Я учусь ходить. Как странно… В первый раз я учился ходить, поддерживаемый материнскими руками. Теперь же меня поддерживает желание жить.
От пронизывающего холода меня начинает трясти. Голова кружится, и я набрасываю на нее одеяло, блестящее от гнид.
Мне страшно. Надевать одеяло на себя строго запрещено. Если доктор или еще кто из начальства увидит, что я нарушил правило, моей жизни – сколько ее еще осталось – грозит опасность.
Физическая активность немедленно вызывает утомление. Я плюхаюсь назад на койку с ощущением, будто прошел много километров.
У меня новый сосед. Его положили, пока я вставал. Меня уже восемь раз переводили с койки на койку с момента прибытия в Блок А. Нынешняя совсем рядом с дверью.

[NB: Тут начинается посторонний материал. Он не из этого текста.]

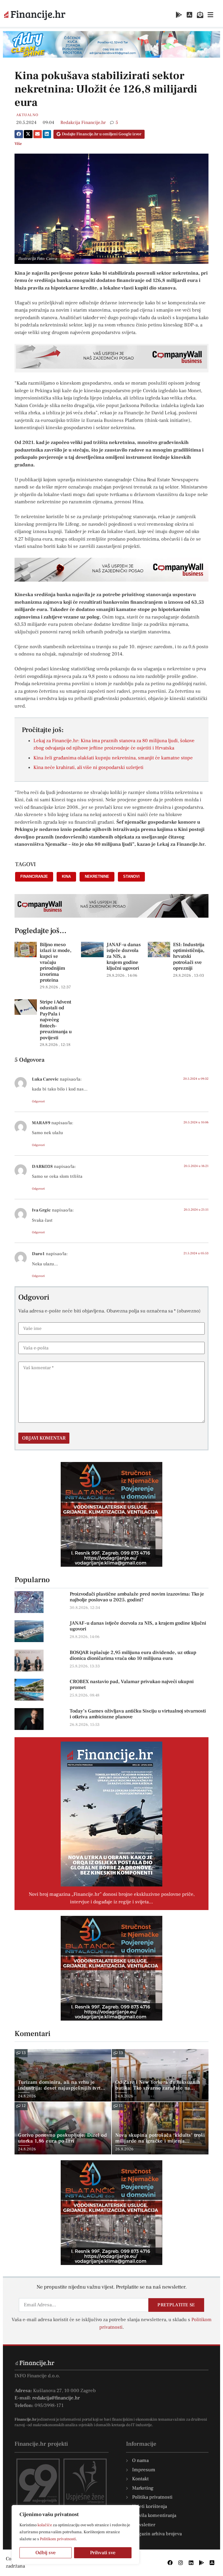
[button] (19, 134)
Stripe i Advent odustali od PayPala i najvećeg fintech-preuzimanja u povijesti (56, 1020)
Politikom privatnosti (58, 2539)
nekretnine (97, 876)
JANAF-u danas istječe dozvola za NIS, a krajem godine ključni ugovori (124, 956)
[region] (75, 2534)
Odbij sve (45, 2553)
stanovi (131, 876)
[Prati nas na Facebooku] (170, 2562)
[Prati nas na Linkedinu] (191, 2562)
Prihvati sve (103, 2553)
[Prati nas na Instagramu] (180, 2562)
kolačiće (44, 2525)
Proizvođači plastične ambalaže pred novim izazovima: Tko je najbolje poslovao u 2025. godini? (137, 1597)
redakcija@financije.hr (56, 2398)
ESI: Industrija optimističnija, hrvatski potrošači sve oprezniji (188, 956)
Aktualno (27, 115)
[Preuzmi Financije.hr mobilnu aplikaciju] (179, 15)
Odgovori (38, 1101)
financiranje (34, 876)
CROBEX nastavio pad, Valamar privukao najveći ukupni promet (132, 1684)
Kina (66, 876)
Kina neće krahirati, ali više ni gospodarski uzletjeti (88, 767)
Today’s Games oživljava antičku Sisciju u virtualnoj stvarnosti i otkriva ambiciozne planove (138, 1714)
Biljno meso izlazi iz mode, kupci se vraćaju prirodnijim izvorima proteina (55, 962)
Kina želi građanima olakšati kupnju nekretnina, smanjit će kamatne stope (113, 758)
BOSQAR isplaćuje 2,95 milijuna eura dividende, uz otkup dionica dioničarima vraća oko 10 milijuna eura (133, 1655)
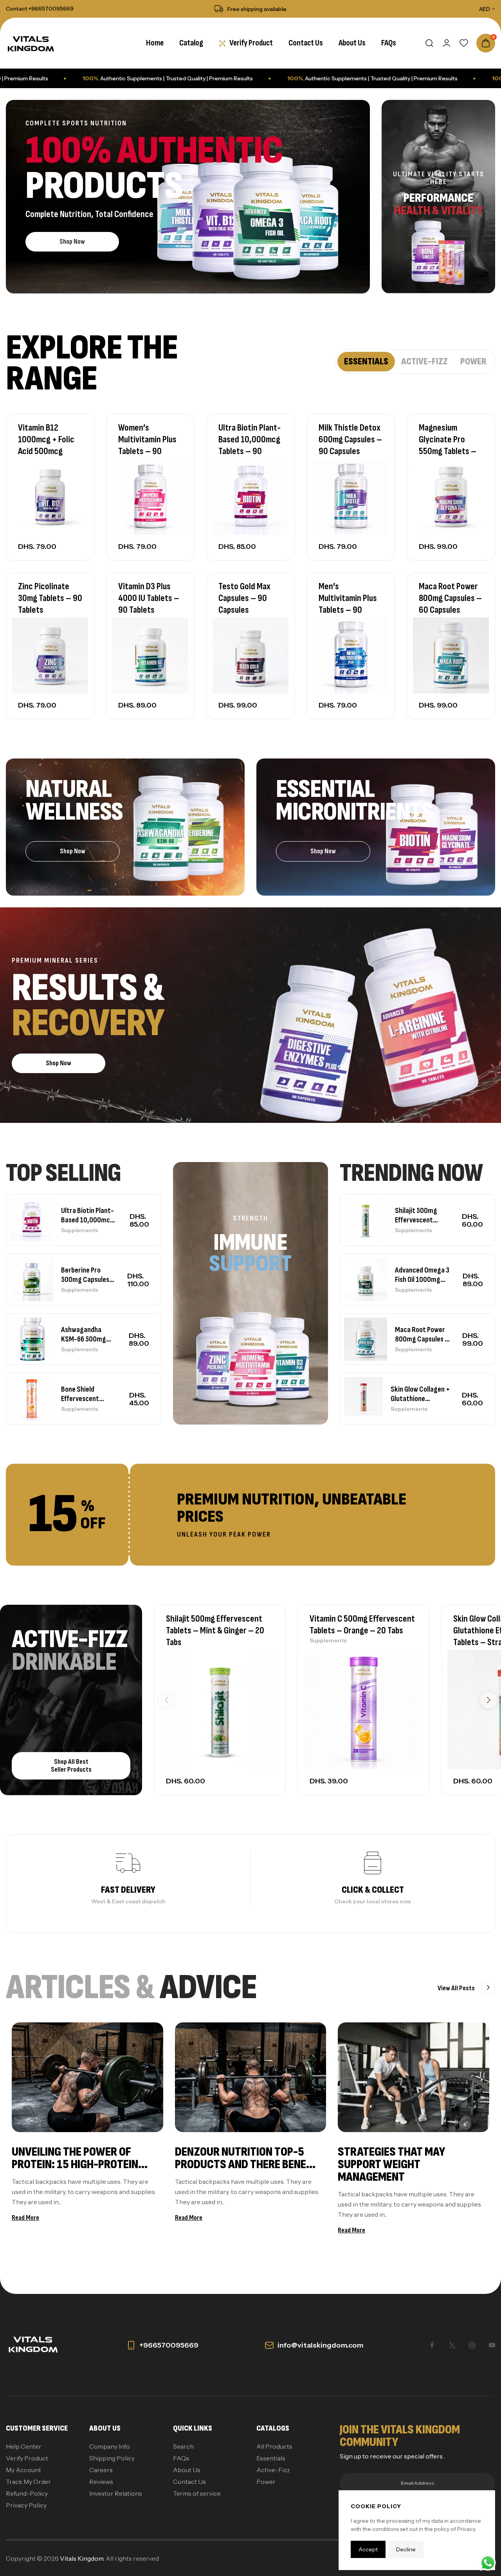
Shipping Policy (112, 2458)
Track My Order (28, 2481)
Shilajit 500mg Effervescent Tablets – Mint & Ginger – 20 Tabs (419, 1215)
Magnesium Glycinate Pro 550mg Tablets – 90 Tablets (447, 445)
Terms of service (197, 2493)
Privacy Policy (26, 2505)
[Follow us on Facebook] (432, 2345)
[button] (488, 1700)
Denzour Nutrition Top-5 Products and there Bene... (245, 2158)
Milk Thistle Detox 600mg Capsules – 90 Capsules (350, 439)
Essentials (270, 2458)
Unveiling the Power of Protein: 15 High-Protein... (80, 2158)
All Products (274, 2446)
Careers (101, 2470)
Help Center (23, 2446)
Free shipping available (257, 9)
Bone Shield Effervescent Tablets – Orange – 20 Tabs (89, 1394)
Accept (368, 2549)
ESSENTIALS (366, 361)
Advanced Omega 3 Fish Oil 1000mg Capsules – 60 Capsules (422, 1274)
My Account (23, 2470)
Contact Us (189, 2481)
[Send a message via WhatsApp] (488, 2563)
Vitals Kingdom (81, 2558)
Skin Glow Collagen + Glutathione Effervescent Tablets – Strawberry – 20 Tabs (420, 1394)
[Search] (429, 43)
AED (484, 9)
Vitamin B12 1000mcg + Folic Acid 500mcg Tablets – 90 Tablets (46, 451)
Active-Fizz (273, 2470)
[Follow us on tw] (452, 2345)
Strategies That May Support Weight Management (391, 2164)
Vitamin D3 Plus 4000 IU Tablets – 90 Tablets (148, 598)
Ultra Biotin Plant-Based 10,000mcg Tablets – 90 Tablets (249, 445)
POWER (473, 361)
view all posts (457, 1988)
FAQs (181, 2458)
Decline (406, 2549)
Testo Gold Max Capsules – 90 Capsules (244, 598)
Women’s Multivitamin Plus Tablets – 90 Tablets (147, 445)
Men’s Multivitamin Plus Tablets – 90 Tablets (348, 604)
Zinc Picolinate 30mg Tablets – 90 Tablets (50, 598)
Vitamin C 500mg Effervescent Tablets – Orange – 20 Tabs (362, 1624)
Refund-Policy (27, 2493)
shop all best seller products (71, 1766)
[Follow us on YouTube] (492, 2345)
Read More (25, 2218)
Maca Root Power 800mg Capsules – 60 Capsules (450, 598)
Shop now (72, 241)
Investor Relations (115, 2493)
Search (183, 2446)
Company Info (109, 2446)
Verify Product (27, 2458)
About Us (186, 2470)
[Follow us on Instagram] (472, 2345)
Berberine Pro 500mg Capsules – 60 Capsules (88, 1274)
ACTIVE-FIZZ (424, 361)
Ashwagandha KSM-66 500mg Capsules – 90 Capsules (83, 1334)
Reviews (101, 2481)
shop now (323, 851)
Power (266, 2481)
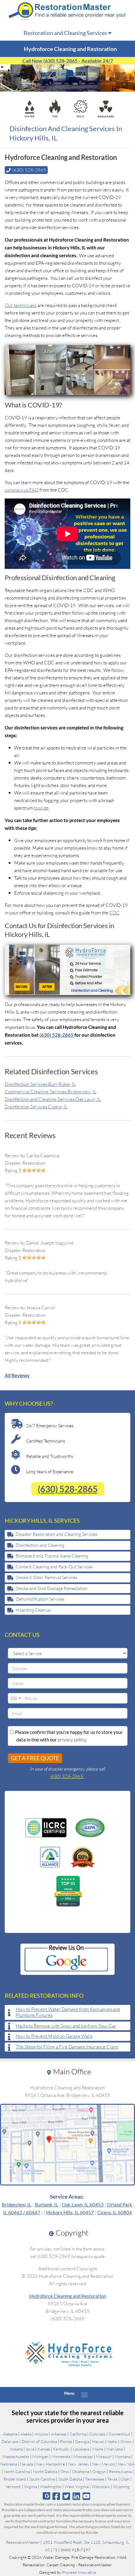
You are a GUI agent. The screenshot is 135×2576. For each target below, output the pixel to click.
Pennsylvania (120, 2471)
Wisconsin (101, 2486)
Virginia (30, 2486)
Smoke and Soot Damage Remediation (52, 1588)
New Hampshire (50, 2463)
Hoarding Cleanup (33, 1610)
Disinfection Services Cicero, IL (36, 1107)
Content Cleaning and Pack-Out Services (54, 1566)
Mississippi (83, 2456)
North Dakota (45, 2471)
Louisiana (81, 2448)
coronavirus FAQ (22, 490)
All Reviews (17, 1375)
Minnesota (60, 2456)
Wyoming (121, 2486)
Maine (97, 2448)
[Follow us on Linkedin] (76, 2496)
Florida (66, 2441)
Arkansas (59, 2433)
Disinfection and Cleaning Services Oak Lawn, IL (53, 1099)
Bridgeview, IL (16, 2204)
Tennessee (94, 2478)
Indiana (16, 2448)
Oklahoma (80, 2471)
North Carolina (17, 2471)
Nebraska (8, 2463)
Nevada (26, 2463)
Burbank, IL (46, 2204)
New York (126, 2463)
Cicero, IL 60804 (114, 2212)
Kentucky (61, 2448)
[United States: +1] (15, 1698)
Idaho (112, 2441)
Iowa (30, 2448)
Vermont (13, 2486)
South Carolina (42, 2478)
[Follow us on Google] (46, 2496)
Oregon (99, 2471)
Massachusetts (16, 2456)
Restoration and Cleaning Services (66, 32)
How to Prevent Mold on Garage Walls (54, 2036)
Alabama (10, 2433)
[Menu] (84, 2395)
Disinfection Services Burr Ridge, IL (40, 1084)
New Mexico (103, 2463)
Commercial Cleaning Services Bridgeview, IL (50, 1092)
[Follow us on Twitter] (66, 2496)
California (78, 2433)
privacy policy (72, 1739)
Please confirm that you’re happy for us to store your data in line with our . (68, 1735)
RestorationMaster (23, 2542)
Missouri (103, 2456)
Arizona (41, 2433)
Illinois (126, 2441)
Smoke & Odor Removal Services (46, 1577)
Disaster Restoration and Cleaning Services (56, 1534)
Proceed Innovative (79, 2572)
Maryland (114, 2448)
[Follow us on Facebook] (56, 2496)
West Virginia (77, 2486)
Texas (112, 2478)
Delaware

Появление соседа меня не удивляет. Я уже восемь раз докладывал о трупах по утрам, а это значит, – помимо всего прочего, – что я восемь ночей провел, прижавшись к остывающему телу. Ко всему можно привыкнуть. Тесное соседство такого рода означало лишний паек; правда, каждый перед смертью обделывался в опилки.
Теперь рядом со мной лежит незнакомый юноша с кожей цвета пергамента. Взгляд его устремлен вверх, на вентиляторы, которые остались на потолке с тех пор, когда в цехах работали станки. На нем кальсоны и нижняя рубаха – невероятная редкость. Он сжимает в руке узкую полоску льняной ткани. Когда-то такие же обрывки нам выдавали в Эйле вместо полотенец, но по прибытии сюда их конфисковали. В тряпицу завернута эмалированная кружка.

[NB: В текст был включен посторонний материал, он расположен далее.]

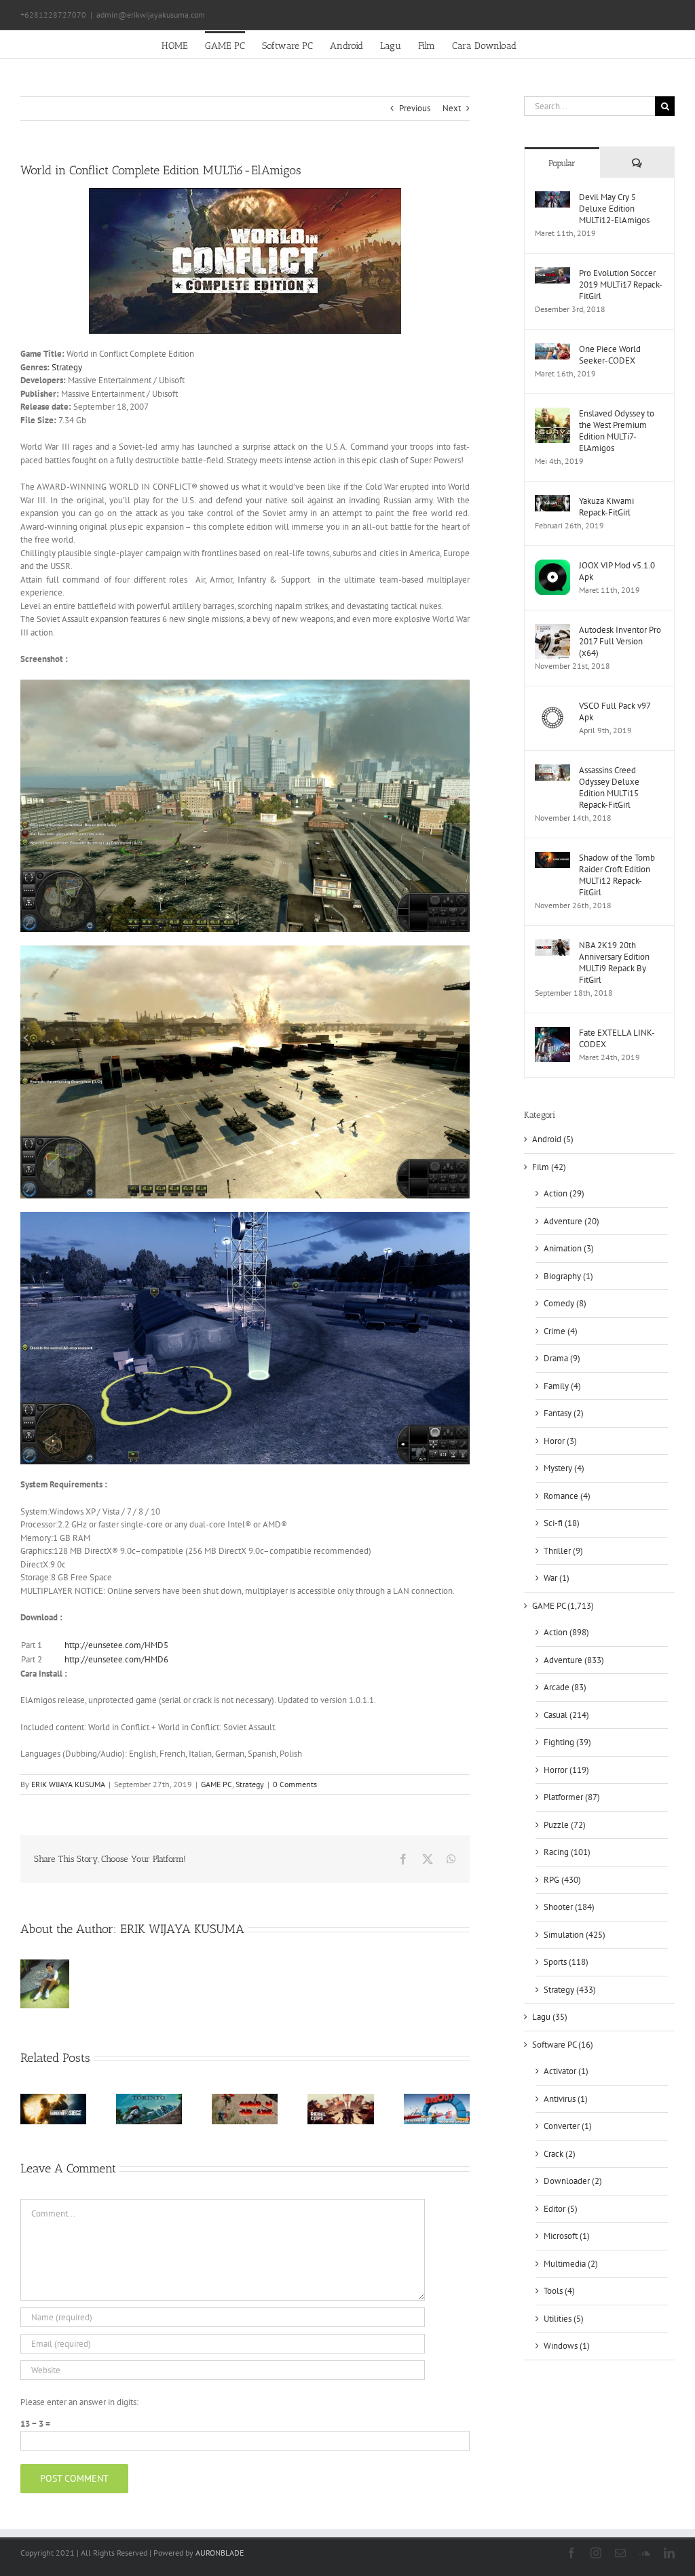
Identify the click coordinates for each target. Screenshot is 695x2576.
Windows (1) (567, 2345)
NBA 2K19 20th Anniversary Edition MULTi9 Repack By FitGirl (614, 962)
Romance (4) (567, 1496)
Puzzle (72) (565, 1825)
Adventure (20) (571, 1221)
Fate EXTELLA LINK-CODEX (617, 1038)
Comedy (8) (565, 1303)
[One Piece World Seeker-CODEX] (552, 349)
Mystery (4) (564, 1468)
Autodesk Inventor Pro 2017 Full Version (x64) (620, 641)
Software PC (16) (562, 2044)
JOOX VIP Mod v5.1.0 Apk (617, 571)
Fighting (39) (567, 1742)
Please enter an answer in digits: (79, 2402)
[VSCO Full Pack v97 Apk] (552, 706)
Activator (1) (566, 2071)
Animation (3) (569, 1248)
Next (452, 108)
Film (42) (549, 1167)
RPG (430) (562, 1880)
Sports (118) (566, 1962)
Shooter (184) (569, 1907)
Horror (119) (566, 1770)
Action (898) (566, 1632)
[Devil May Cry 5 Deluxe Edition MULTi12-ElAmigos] (552, 197)
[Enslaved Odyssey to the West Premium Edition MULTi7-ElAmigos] (552, 414)
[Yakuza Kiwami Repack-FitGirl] (552, 501)
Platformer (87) (572, 1797)
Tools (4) (559, 2291)
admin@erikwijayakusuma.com (150, 14)
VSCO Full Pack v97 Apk (614, 711)
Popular (562, 163)
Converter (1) (568, 2126)
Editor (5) (561, 2208)
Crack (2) (560, 2154)
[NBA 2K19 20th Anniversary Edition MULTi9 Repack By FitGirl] (552, 946)
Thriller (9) (563, 1551)
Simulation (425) (574, 1934)
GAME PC (216, 1784)
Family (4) (562, 1386)
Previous (414, 108)
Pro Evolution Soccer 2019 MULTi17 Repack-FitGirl (620, 284)
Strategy (67, 367)
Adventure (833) (574, 1660)
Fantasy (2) (564, 1413)
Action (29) (564, 1193)
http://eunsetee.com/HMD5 (116, 1645)
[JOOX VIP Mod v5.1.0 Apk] (552, 566)
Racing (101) (567, 1852)
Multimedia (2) (571, 2263)
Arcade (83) (565, 1687)
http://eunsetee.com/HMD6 (116, 1659)
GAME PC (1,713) (563, 1606)
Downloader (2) (573, 2181)
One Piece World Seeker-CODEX (610, 354)
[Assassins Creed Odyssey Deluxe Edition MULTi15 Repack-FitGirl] (552, 771)
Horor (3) (560, 1441)
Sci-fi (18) (562, 1523)
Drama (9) (562, 1358)
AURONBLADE (219, 2553)
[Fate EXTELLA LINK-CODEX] (552, 1033)
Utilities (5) (564, 2318)
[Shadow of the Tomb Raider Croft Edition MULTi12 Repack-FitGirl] (552, 858)
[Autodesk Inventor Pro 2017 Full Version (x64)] (552, 630)
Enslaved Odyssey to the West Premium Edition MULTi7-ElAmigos (616, 431)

Эти кружки – один из самых востребованных товаров в Дёрнхау. Никто не знает, как и откуда они попали в лагерь, но владение ими означает неоспоримое процветание. Рыночная стоимость: две порции хлеба. Помимо начальства, только самые экономные и оборотистые из нас обладают такими.
Я поворачиваюсь к нему и спрашиваю:
– Понос?
Он молча кивает. По его лицу все сразу ясно.
Он пытается что-то сказать.
– Когда дадут хлеб?
– Сейчас уже раздают, в первом ряду.
– Хочу есть, – выдыхает юноша.
– Знаю, парень. Потерпи. Буквально через полчаса…
– Полчаса… Я столько не выдержу. Не смогу…
– Конечно, сможешь. Мы же все терпим. И я терплю. Соберись. Ты из какого лагеря?
– Кальтвассер.
– А кто ты? Студент?
– Нет. Раввин.
Наверное, он только-только закончил учебу. Раввин! Может, возглавлял одну из небольших религиозных общин в Карпатах. Я забыл название деревушки, откуда его угнали, но по сей день передо мной стоит лицо этого молодого ребе. Оно со мной навсегда.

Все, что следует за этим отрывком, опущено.